_Set task_
Reproduce every line of the data below verbatim, changing nothing and leaving nothing out.

-- begin Dataset rows --

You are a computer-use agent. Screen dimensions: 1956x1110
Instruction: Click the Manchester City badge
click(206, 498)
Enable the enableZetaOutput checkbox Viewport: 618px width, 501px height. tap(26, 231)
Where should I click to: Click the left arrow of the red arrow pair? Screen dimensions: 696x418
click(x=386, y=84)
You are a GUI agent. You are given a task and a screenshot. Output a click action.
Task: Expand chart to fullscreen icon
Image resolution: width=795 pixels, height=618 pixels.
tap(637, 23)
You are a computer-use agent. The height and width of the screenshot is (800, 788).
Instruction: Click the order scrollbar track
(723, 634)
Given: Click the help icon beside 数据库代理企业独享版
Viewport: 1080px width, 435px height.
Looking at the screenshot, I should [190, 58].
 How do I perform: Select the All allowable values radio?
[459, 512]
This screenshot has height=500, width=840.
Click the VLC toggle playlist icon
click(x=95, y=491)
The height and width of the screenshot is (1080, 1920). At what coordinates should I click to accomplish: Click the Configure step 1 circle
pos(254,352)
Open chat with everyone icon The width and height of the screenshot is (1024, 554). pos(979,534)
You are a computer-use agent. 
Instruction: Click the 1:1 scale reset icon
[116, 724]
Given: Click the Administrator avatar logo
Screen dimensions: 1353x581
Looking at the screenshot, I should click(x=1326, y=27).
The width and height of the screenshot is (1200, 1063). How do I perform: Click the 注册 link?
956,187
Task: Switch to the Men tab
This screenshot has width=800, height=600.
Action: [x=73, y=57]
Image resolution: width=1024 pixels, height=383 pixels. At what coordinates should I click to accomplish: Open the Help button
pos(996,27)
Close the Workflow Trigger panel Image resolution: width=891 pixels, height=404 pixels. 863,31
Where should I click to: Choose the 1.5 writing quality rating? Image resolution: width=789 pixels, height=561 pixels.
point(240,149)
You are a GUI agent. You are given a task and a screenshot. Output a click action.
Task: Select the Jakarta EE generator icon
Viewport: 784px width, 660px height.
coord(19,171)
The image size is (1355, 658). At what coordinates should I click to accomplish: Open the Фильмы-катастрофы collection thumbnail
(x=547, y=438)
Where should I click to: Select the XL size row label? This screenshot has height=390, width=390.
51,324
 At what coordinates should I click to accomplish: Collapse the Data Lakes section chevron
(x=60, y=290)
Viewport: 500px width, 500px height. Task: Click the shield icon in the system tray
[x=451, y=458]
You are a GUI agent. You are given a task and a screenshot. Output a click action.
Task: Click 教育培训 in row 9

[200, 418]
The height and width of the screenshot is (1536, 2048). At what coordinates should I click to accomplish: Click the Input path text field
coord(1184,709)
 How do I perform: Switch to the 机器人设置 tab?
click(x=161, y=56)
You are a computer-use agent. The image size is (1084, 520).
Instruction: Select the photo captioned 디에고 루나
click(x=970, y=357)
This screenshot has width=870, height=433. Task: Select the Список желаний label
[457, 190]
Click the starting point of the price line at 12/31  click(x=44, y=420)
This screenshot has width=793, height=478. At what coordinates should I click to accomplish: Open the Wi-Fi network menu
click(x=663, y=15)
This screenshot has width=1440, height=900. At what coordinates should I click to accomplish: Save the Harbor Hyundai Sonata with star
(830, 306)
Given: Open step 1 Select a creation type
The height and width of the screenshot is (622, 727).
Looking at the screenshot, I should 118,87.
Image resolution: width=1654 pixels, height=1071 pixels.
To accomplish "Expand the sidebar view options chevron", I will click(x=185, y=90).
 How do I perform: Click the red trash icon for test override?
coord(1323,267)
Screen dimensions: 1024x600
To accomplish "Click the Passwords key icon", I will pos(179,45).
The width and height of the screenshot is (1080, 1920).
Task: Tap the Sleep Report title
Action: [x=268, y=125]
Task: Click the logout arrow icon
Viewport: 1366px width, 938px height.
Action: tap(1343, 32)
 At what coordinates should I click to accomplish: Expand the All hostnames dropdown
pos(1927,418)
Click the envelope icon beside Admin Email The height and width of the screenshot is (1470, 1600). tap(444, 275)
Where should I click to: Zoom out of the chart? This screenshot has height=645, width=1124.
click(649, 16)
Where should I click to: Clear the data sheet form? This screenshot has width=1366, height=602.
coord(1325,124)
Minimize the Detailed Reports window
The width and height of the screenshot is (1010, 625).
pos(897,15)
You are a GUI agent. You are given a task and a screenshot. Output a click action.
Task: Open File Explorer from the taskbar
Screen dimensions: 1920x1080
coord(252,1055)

-- end Dataset rows --

_The output_
You are a computer-use agent. Screen dimensions: 1956x1110
Instruction: Click the Manchester City badge
click(206, 498)
Enable the enableZetaOutput checkbox Viewport: 618px width, 501px height. tap(26, 231)
Where should I click to: Click the left arrow of the red arrow pair? Screen dimensions: 696x418
click(x=386, y=84)
You are a GUI agent. You are given a task and a screenshot. Output a click action.
Task: Expand chart to fullscreen icon
Image resolution: width=795 pixels, height=618 pixels.
tap(637, 23)
You are a computer-use agent. The height and width of the screenshot is (800, 788).
Instruction: Click the order scrollbar track
(723, 634)
Given: Click the help icon beside 数据库代理企业独享版
Viewport: 1080px width, 435px height.
Looking at the screenshot, I should [190, 58].
 How do I perform: Select the All allowable values radio?
[459, 512]
This screenshot has height=500, width=840.
Click the VLC toggle playlist icon
click(x=95, y=491)
The height and width of the screenshot is (1080, 1920). At what coordinates should I click to accomplish: Click the Configure step 1 circle
pos(254,352)
Open chat with everyone icon The width and height of the screenshot is (1024, 554). pos(979,534)
You are a computer-use agent. 
Instruction: Click the 1:1 scale reset icon
[116, 724]
Given: Click the Administrator avatar logo
Screen dimensions: 1353x581
Looking at the screenshot, I should click(x=1326, y=27).
The width and height of the screenshot is (1200, 1063). How do I perform: Click the 注册 link?
956,187
Task: Switch to the Men tab
This screenshot has width=800, height=600.
Action: [x=73, y=57]
Image resolution: width=1024 pixels, height=383 pixels. At what coordinates should I click to accomplish: Open the Help button
pos(996,27)
Close the Workflow Trigger panel Image resolution: width=891 pixels, height=404 pixels. 863,31
Where should I click to: Choose the 1.5 writing quality rating? Image resolution: width=789 pixels, height=561 pixels.
point(240,149)
You are a GUI agent. You are given a task and a screenshot. Output a click action.
Task: Select the Jakarta EE generator icon
Viewport: 784px width, 660px height.
coord(19,171)
The image size is (1355, 658). At what coordinates should I click to accomplish: Open the Фильмы-катастрофы collection thumbnail
(x=547, y=438)
Where should I click to: Select the XL size row label? This screenshot has height=390, width=390.
51,324
 At what coordinates should I click to accomplish: Collapse the Data Lakes section chevron
(x=60, y=290)
Viewport: 500px width, 500px height. Task: Click the shield icon in the system tray
[x=451, y=458]
You are a GUI agent. You are given a task and a screenshot. Output a click action.
Task: Click 教育培训 in row 9

[200, 418]
The height and width of the screenshot is (1536, 2048). At what coordinates should I click to accomplish: Click the Input path text field
coord(1184,709)
 How do I perform: Switch to the 机器人设置 tab?
click(x=161, y=56)
You are a computer-use agent. The image size is (1084, 520).
Instruction: Select the photo captioned 디에고 루나
click(x=970, y=357)
This screenshot has width=870, height=433. Task: Select the Список желаний label
[457, 190]
Click the starting point of the price line at 12/31  click(x=44, y=420)
This screenshot has width=793, height=478. At what coordinates should I click to accomplish: Open the Wi-Fi network menu
click(x=663, y=15)
This screenshot has width=1440, height=900. At what coordinates should I click to accomplish: Save the Harbor Hyundai Sonata with star
(830, 306)
Given: Open step 1 Select a creation type
The height and width of the screenshot is (622, 727).
Looking at the screenshot, I should 118,87.
Image resolution: width=1654 pixels, height=1071 pixels.
To accomplish "Expand the sidebar view options chevron", I will click(x=185, y=90).
 How do I perform: Click the red trash icon for test override?
coord(1323,267)
Screen dimensions: 1024x600
To accomplish "Click the Passwords key icon", I will pos(179,45).
The width and height of the screenshot is (1080, 1920).
Task: Tap the Sleep Report title
Action: [x=268, y=125]
Task: Click the logout arrow icon
Viewport: 1366px width, 938px height.
Action: tap(1343, 32)
 At what coordinates should I click to accomplish: Expand the All hostnames dropdown
pos(1927,418)
Click the envelope icon beside Admin Email The height and width of the screenshot is (1470, 1600). tap(444, 275)
Where should I click to: Zoom out of the chart? This screenshot has height=645, width=1124.
click(649, 16)
Where should I click to: Clear the data sheet form? This screenshot has width=1366, height=602.
coord(1325,124)
Minimize the Detailed Reports window
The width and height of the screenshot is (1010, 625).
pos(897,15)
You are a GUI agent. You are given a task and a screenshot. Output a click action.
Task: Open File Explorer from the taskbar
Screen dimensions: 1920x1080
coord(252,1055)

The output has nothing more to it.